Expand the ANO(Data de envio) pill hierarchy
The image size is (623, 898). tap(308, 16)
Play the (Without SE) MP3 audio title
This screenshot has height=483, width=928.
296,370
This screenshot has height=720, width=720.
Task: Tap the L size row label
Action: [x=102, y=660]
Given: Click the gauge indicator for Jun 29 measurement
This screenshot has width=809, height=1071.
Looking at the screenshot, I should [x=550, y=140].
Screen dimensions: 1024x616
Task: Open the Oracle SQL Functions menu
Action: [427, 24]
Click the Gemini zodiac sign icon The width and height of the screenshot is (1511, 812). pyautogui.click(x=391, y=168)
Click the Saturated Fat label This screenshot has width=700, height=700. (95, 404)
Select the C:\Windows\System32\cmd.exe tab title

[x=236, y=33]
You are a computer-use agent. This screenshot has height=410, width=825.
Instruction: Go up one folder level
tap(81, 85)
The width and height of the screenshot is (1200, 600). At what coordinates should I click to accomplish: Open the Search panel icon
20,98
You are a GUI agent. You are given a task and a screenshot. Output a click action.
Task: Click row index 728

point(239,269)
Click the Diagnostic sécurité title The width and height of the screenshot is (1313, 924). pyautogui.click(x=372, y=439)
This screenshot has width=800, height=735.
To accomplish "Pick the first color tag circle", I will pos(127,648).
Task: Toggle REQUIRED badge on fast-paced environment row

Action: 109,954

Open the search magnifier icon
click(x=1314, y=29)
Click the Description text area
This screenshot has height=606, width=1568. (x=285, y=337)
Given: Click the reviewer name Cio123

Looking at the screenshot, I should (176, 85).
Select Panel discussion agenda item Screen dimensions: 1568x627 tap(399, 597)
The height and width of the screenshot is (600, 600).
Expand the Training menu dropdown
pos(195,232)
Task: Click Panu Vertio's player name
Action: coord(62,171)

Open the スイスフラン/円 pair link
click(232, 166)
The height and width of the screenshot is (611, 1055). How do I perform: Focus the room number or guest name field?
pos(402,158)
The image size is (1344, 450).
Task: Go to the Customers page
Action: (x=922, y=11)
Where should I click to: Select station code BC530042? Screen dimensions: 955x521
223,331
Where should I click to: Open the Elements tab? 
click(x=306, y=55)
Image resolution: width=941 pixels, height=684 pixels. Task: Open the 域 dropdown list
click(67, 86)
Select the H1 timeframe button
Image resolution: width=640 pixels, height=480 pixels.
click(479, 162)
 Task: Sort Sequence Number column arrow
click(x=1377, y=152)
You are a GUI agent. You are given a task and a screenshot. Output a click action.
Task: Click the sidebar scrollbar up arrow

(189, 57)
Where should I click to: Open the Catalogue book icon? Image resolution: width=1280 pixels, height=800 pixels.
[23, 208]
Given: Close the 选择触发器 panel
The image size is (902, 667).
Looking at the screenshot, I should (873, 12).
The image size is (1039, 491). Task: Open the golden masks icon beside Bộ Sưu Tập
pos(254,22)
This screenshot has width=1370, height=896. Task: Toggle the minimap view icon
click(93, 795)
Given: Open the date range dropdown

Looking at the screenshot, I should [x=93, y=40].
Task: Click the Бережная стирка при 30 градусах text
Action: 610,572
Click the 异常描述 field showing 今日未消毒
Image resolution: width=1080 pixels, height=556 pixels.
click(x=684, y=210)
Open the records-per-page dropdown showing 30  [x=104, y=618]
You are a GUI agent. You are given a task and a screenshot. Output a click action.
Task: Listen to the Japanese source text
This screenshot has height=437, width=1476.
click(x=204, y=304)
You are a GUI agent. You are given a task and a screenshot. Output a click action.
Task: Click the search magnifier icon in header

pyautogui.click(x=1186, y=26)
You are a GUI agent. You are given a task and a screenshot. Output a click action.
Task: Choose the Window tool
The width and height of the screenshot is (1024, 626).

» **WHAT YOU NEED TO DO**: Starting at the line that contains "Task: Click the search", write out every line to the end of the entries, exactly as given.

» **RESPONSE TO THIS TASK**:
Task: Click the search magnifier icon in header

pyautogui.click(x=1186, y=26)
You are a GUI agent. You are given a task and a screenshot. Output a click action.
Task: Choose the Window tool
The width and height of the screenshot is (1024, 626).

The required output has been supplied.